Stored data
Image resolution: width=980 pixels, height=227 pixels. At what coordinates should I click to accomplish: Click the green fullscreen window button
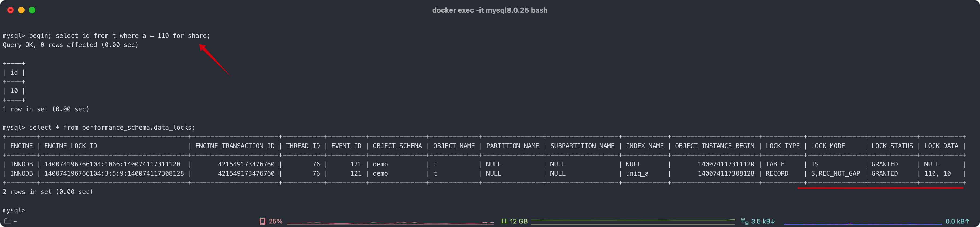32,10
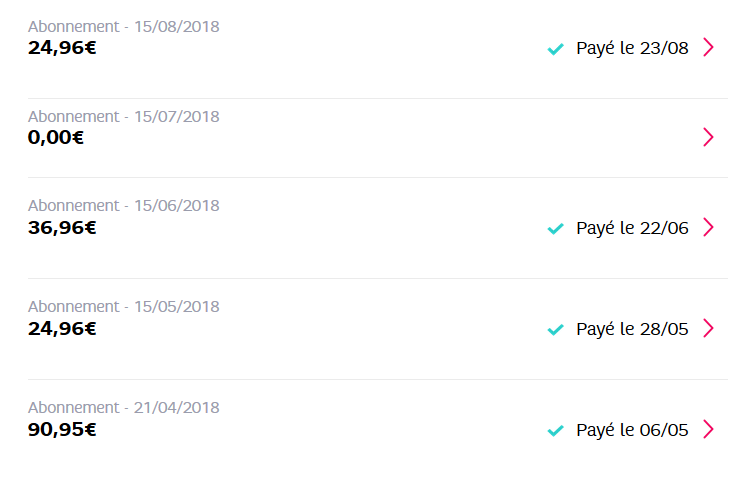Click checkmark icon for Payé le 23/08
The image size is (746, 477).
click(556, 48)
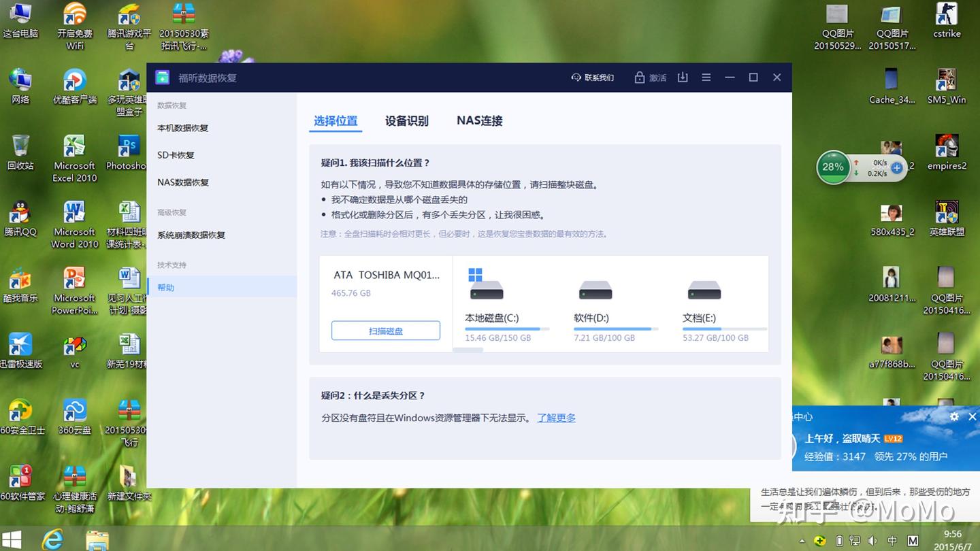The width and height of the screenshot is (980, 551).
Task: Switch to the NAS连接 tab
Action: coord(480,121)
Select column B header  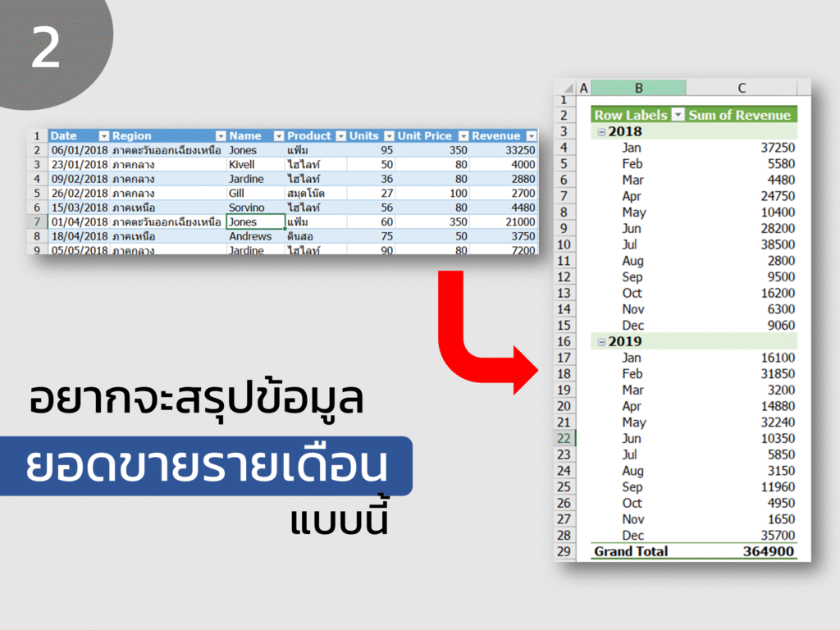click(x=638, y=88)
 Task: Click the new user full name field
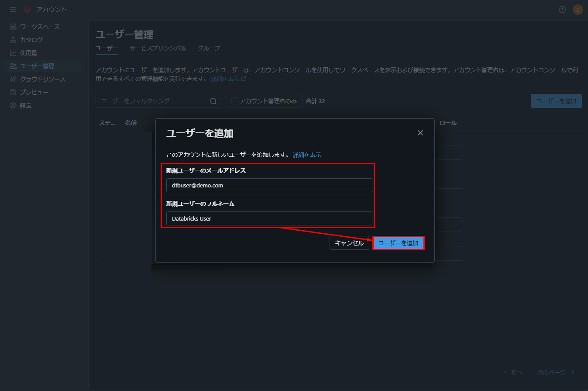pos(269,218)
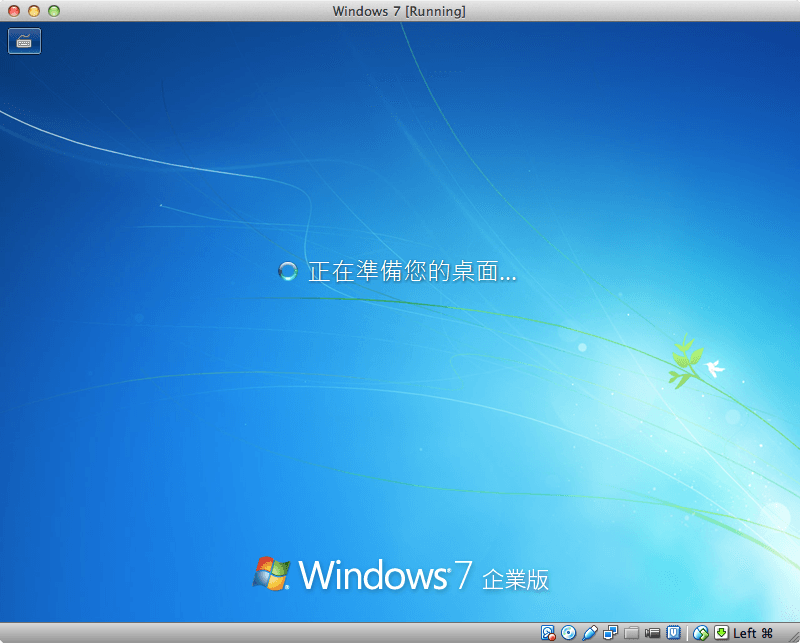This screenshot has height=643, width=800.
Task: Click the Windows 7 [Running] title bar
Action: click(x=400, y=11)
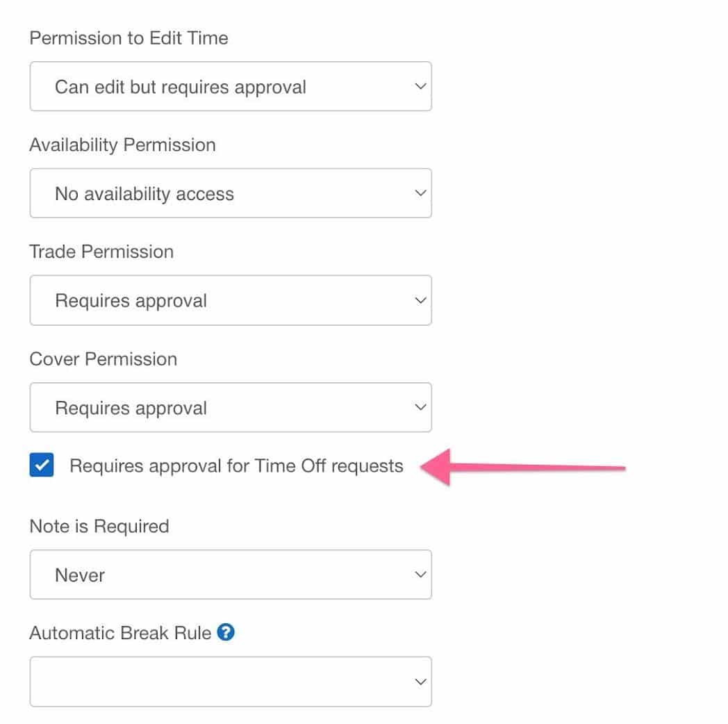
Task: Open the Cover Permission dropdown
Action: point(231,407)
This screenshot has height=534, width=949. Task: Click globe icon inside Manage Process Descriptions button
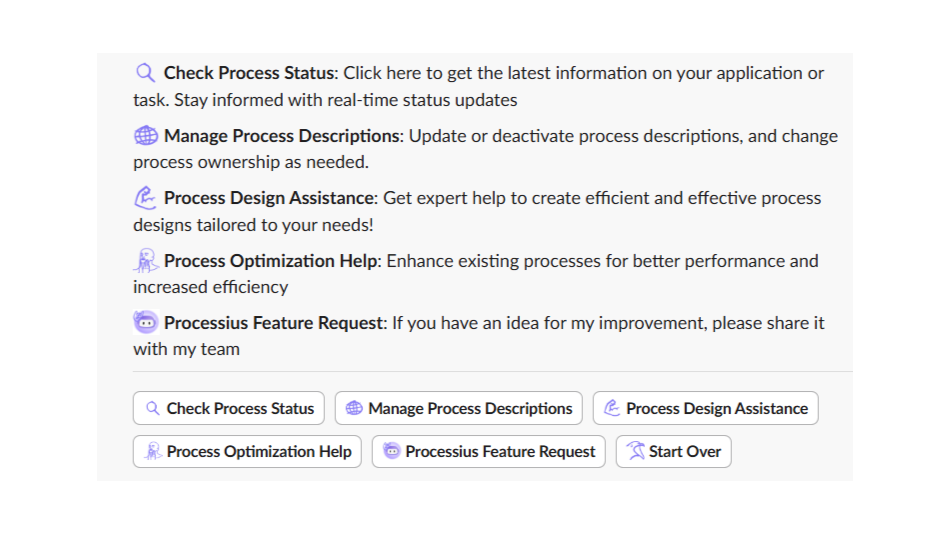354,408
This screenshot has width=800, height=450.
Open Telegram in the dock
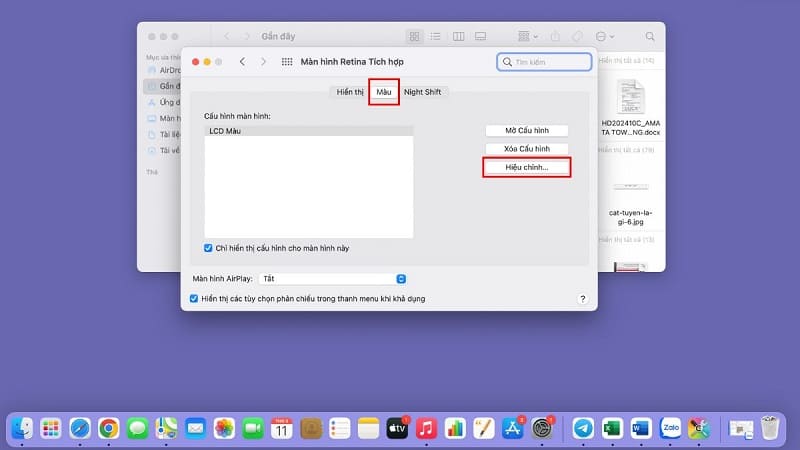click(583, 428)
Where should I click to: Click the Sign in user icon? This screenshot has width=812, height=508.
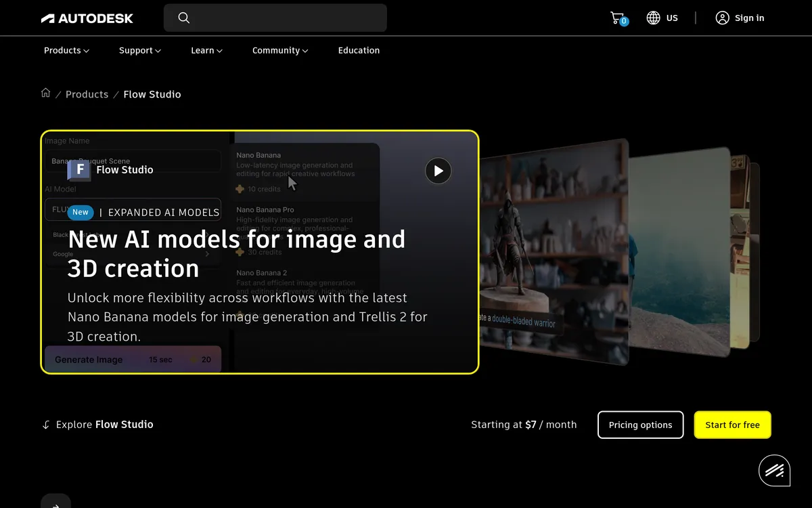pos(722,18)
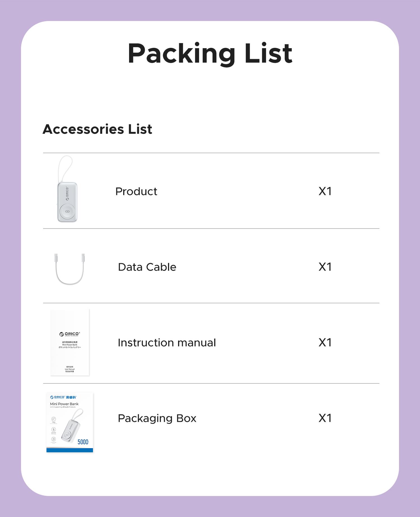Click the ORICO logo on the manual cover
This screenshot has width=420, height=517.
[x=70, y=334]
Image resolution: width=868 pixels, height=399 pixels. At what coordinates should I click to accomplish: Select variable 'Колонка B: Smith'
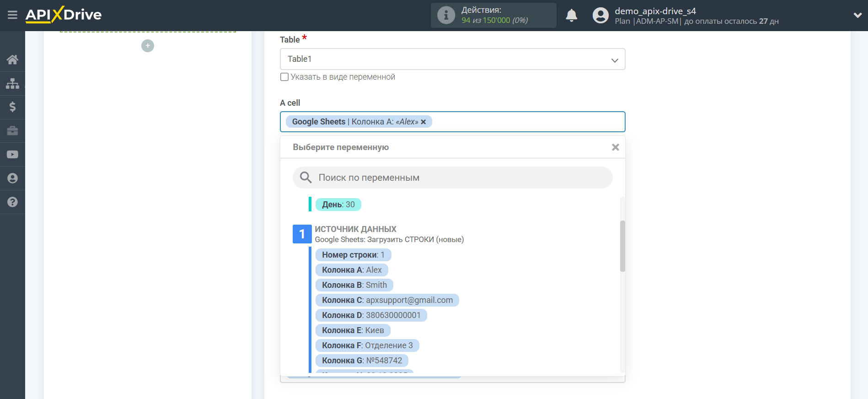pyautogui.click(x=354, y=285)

> Work instructions
With all pictures excluded, output exactly the lines from the one containing "Where should I" through the final line of the entries, inclusive.

> Reply to the task
Where should I click to: Click the Sign in user icon? This screenshot has width=812, height=508.
pos(722,18)
Click the ORICO logo on the manual cover
This screenshot has width=420, height=517.
[x=70, y=334]
Image resolution: width=868 pixels, height=399 pixels. At what coordinates should I click to accomplish: Select variable 'Колонка B: Smith'
pyautogui.click(x=354, y=285)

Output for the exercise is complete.